Un tributo autentico, mai conferito
L’Università Perugia dove per anni Benni ha tenuto corsi presso l’Università per Stranieri e dove ha collaborato attivamente con l’Istituto di Mediazione Linguistica, stava per conferirgli la laurea honoris causa. Tuttavia proprio in quel momento lo scrittore si è ammalato. L’unico ateneo, l’unico tributo, l’unico riconoscimento accademico che uno come lui avrebbe potuto accettare con autentico orgoglio. Benni, amico di vincitori di Nobel dal calibro di Dario Fo, era un uomo aperto al mondo, capace di dialogare con chiunque, senza barriere, non si sentiva estraneo a niente e a nessuno e probabilmente proprio per questo Perugia voleva omaggiarlo.
Lupone al Bar Sport
Goffredo Fofi, critico, saggista ma soprattutto amico stretto dello scrittore fu l’unico che scrisse sulle condizioni dell’amico Stefano, dicendo che non era più in grado di comunicare a causa della malattia che già sei anni prima aveva cominciato a manifestare i primi segnali in seguito al Covid-19. «Una vecchiaia davvero inclemente la sua, ma il destino è cieco e la vita riserva brutti scherzi anche a chi davvero non li merita». Altri amici di Benni lo soprannominavano «Lupone» forse perché il suo volto ricordava quello di un personaggio da fumetto oppure il nomignolo deriva dagli ululati che emetteva da bambino tra gli Appennini insieme ai cani. Un lupo che scrive di un certo Bar Sport durante il servizio militare nei «Lupi di Toscana».
Voce di protesta
Stefano Benni fu tra i primi a guidare la protesta in piazza contro la disinformazione della Rai sulla strage alla stazione di Bologna, inizialmente raccontata come lo scoppio accidentale di una caldaia. Il 9 settembre 1979, pubblicò su il manifesto la poesia Benvenuti a Pattiland, dedicata al concerto di Patti Smith a Bologna e Firenze — un evento che segnò l’apertura di Pci e Arci verso la rabbia e le istanze delle nuove generazioni. Quel testo sarebbe poi confluito nella raccolta Il Benni furioso, pubblicata lo stesso anno. Collaborò con Il Male, la storica rivista satirica, dove pubblicò Le poesie del papa, ironiche riflessioni sulla semplicità e l’umiltà di Giovanni Paolo I. E contribuì anche alle pagine de Il Mondo, grazie all’invito del giornalista Luca Goldoni.

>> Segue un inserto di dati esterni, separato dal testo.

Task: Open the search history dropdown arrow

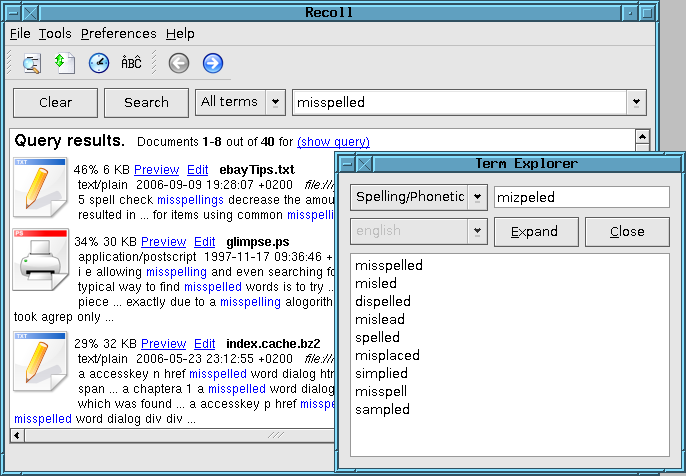Action: pos(636,102)
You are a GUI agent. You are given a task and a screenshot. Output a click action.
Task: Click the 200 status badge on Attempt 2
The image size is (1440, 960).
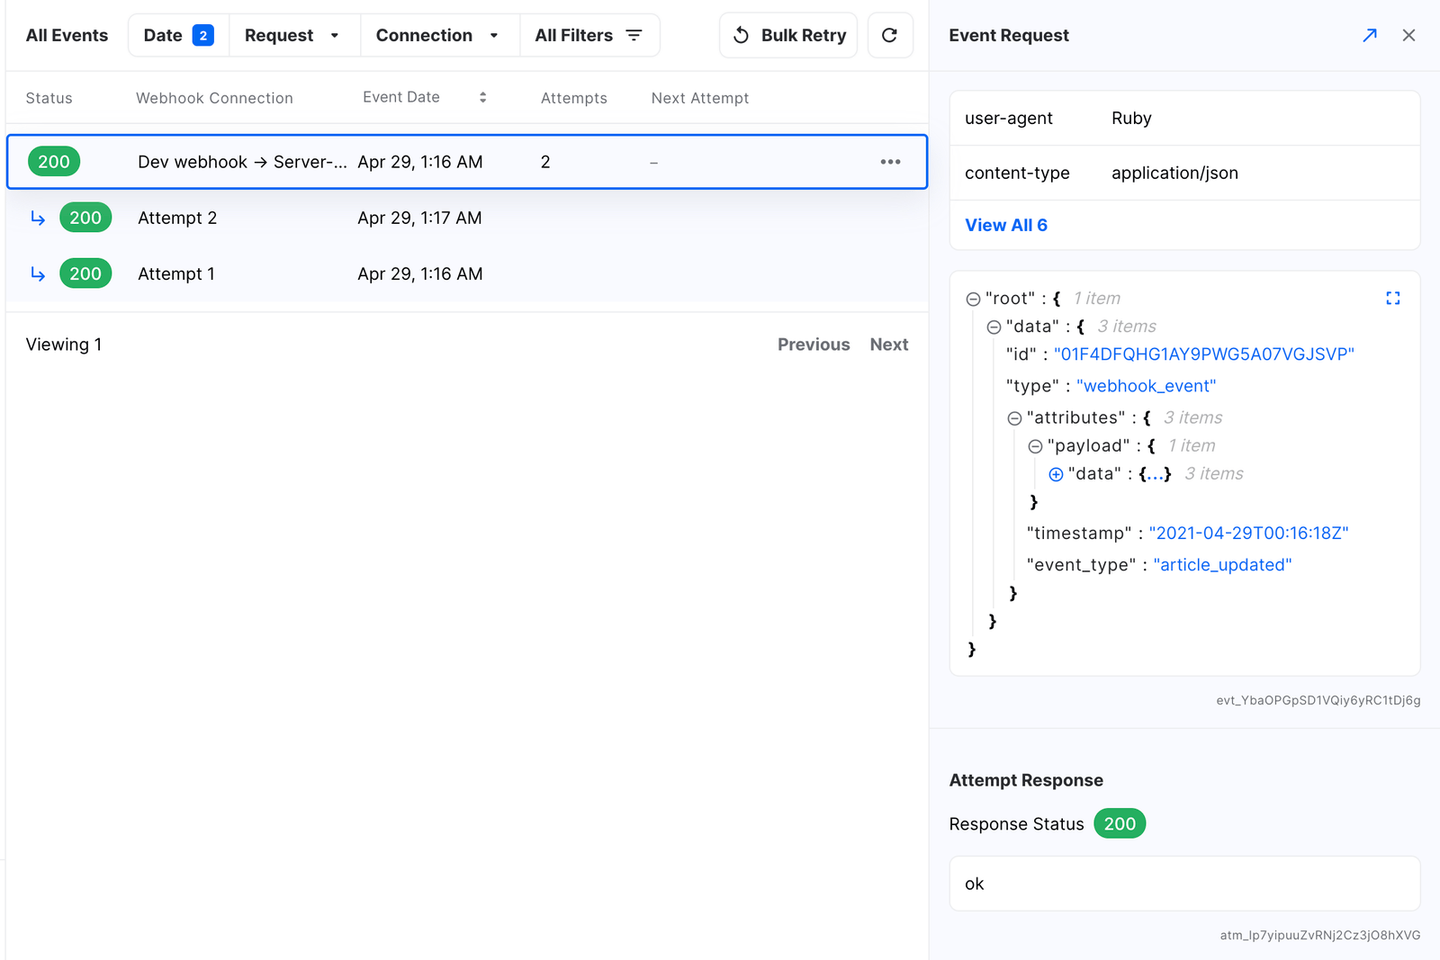(85, 217)
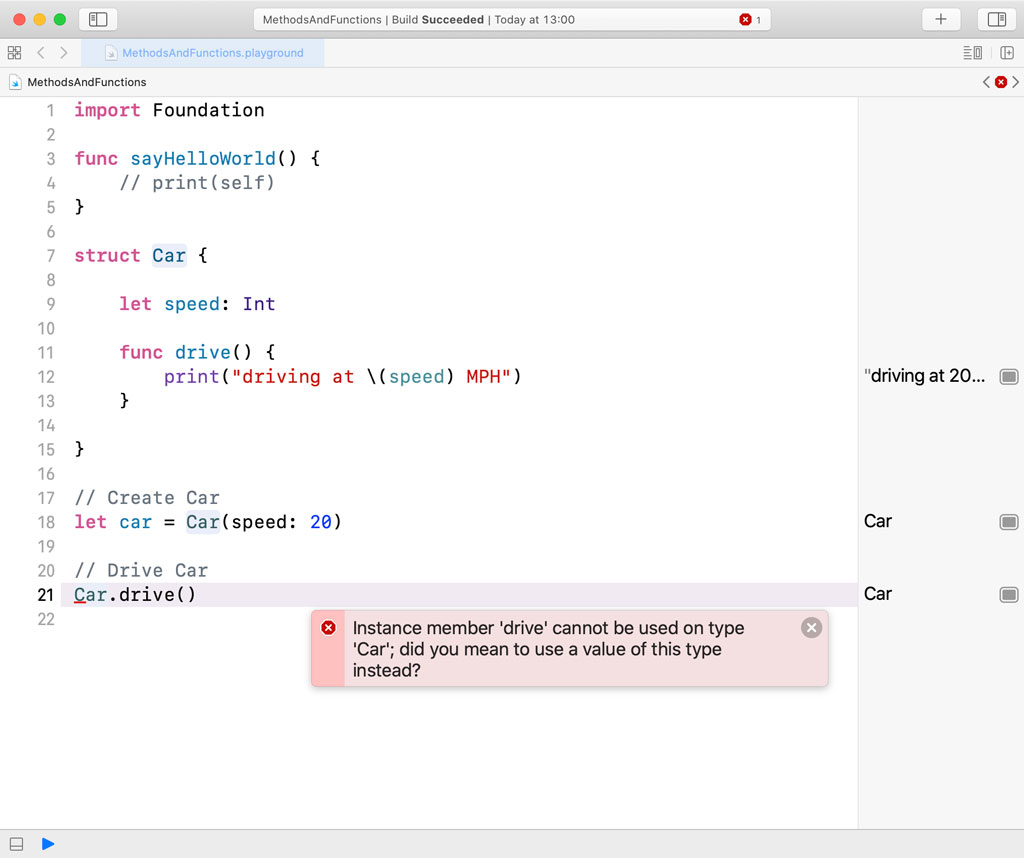
Task: Toggle the navigator sidebar icon
Action: (x=98, y=19)
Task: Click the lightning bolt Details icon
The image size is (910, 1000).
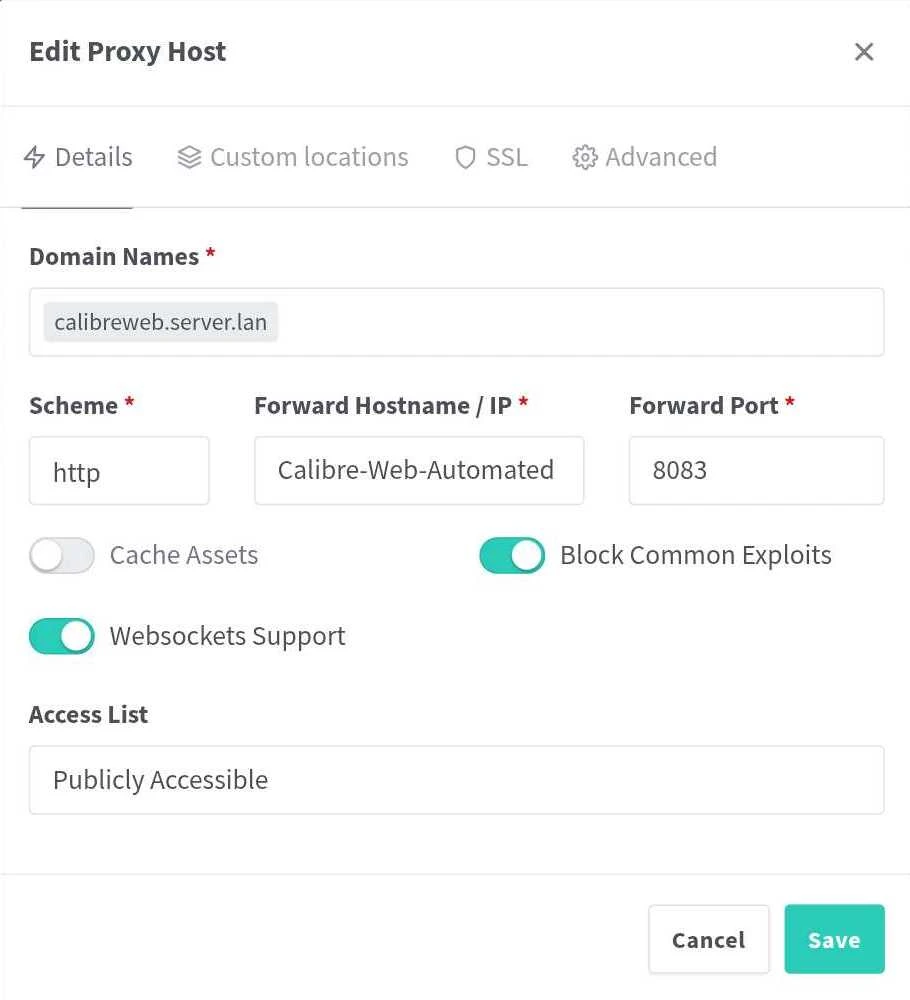Action: coord(35,158)
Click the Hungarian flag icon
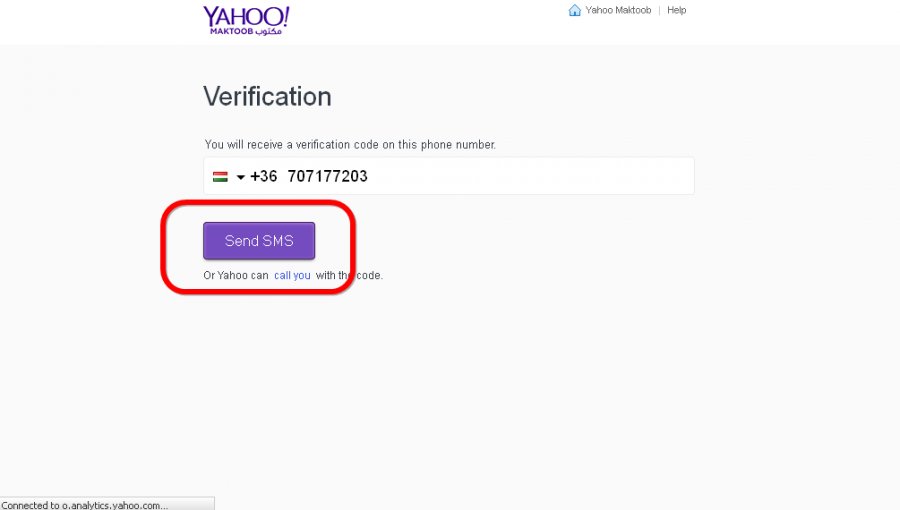The width and height of the screenshot is (900, 510). tap(220, 177)
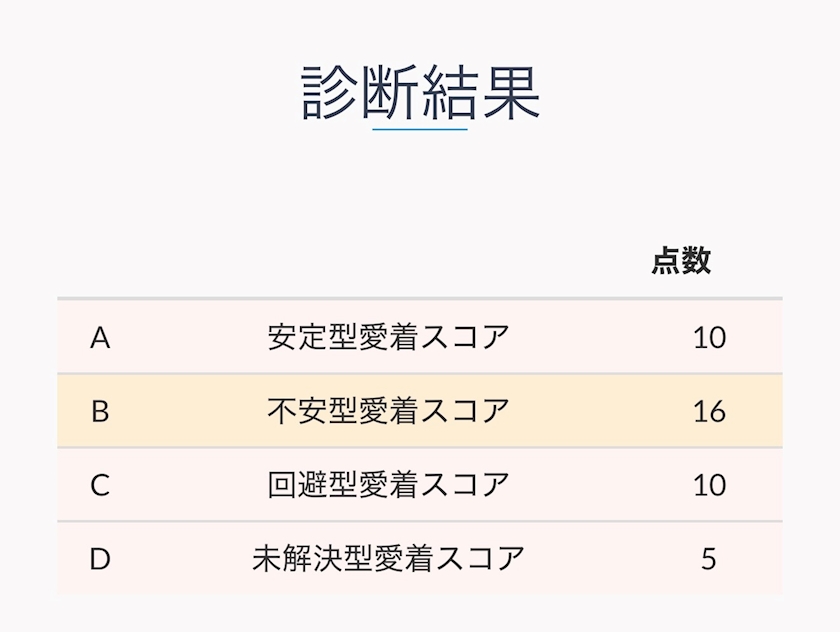
Task: Click the blue underline beneath 診断結果
Action: coord(420,129)
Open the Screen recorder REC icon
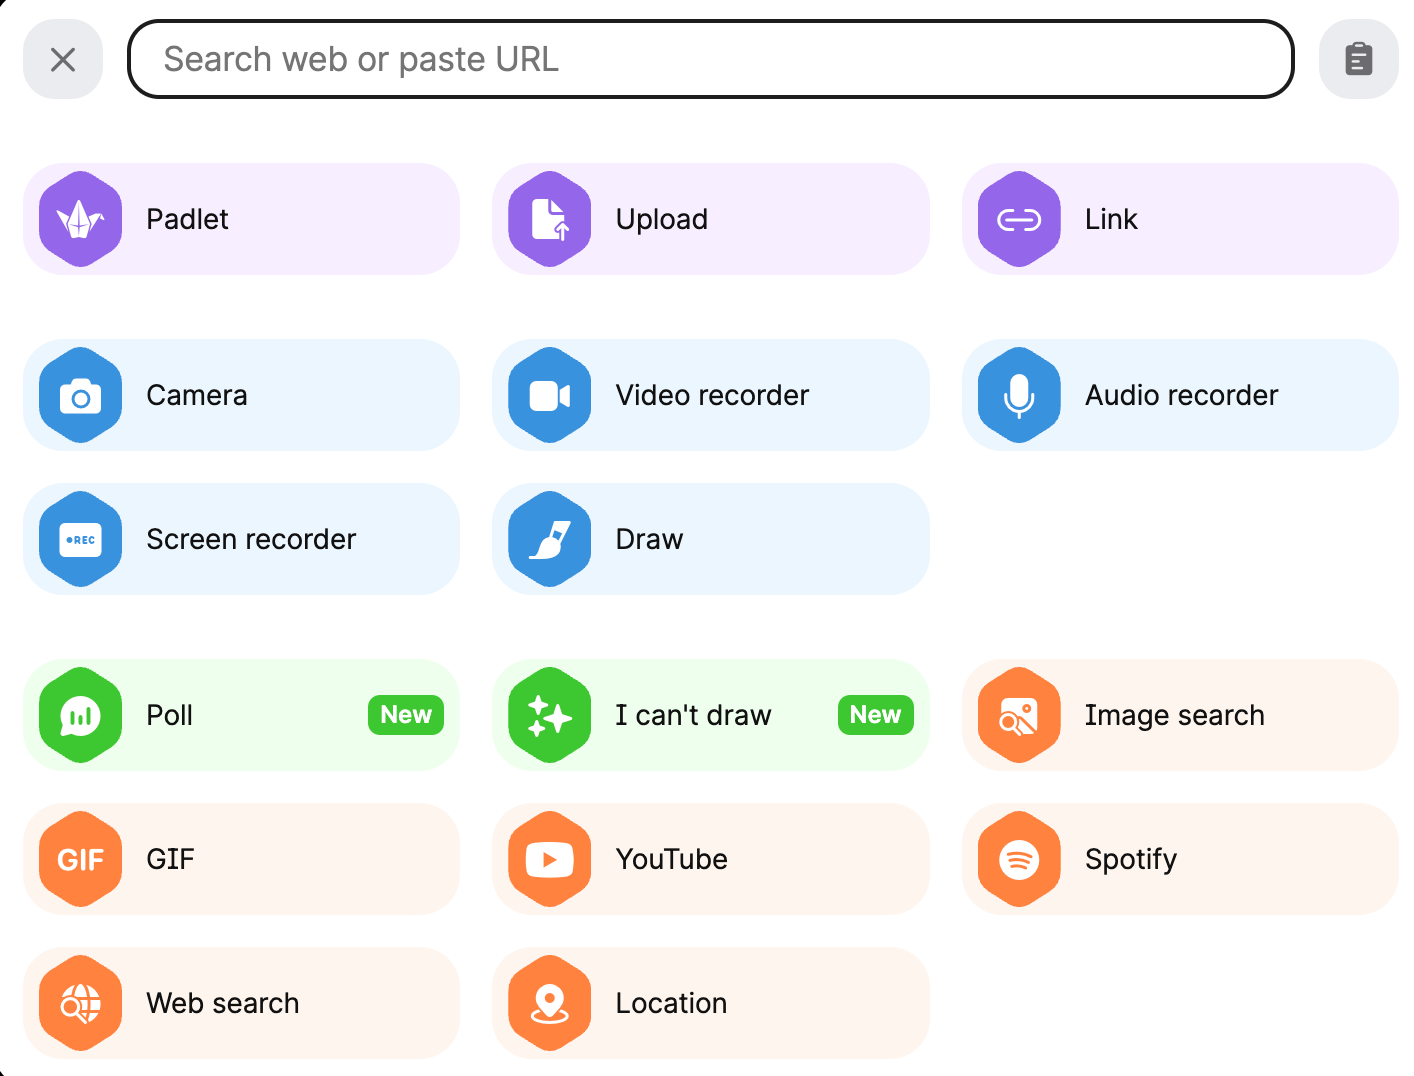The width and height of the screenshot is (1414, 1076). pyautogui.click(x=80, y=539)
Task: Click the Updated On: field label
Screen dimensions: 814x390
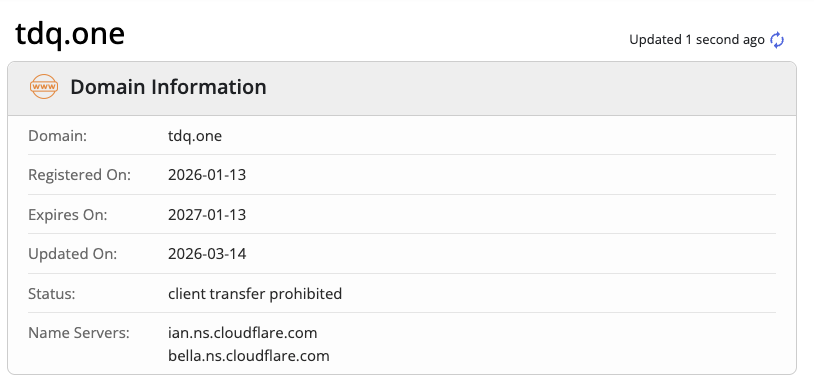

Dove sono i colori accesi di Stranilandia?
Benni, inoltre, negli ultimi anni della sua vita aveva ripreso e affinato la sua passione per la pittura fianco a fianco con il maestro Pirro Cuniberti, durante i tempi condivisi al «Carlino». E proprio quest’estate, idealmente, i due sono stati celebrati in Piazza Maggiore a Bologna, in occasione della ristampa di Stranilandia, il libro del 1974. E’ un catalogo immaginario di creature fantastiche, mostri ironici e surreali che popolano un mondo fittizio descritti da Benni con poesie o satire e disegnate con il pennello di Cuniberti. Descrizioni e disegni dai colori accesi che, tuttavia, piano piano hanno cominciato ad offuscarsi a causa dell’inasprirsi del clima sociale e culturale.
Stefano Benni ricordava come la loro vita fosse stata attraversata da porcherie e meschinità ma trovavano sempre il modo per riprendersi e aiutarsi. Avevano creduto nella possibilità di essere liberi, di fermare il ritorno di quei vent’anni segnati dalle divise nere. «Ma la tromba suona fioca adesso. Ci hanno venduto, uno per uno. Hanno venduto le nostre povere vite e la nostra storia, per fare una storia insieme agli altri, una storia finta, che non ha neanche un lieto fine, finisce nell’indifferenza per tutto e per tutti».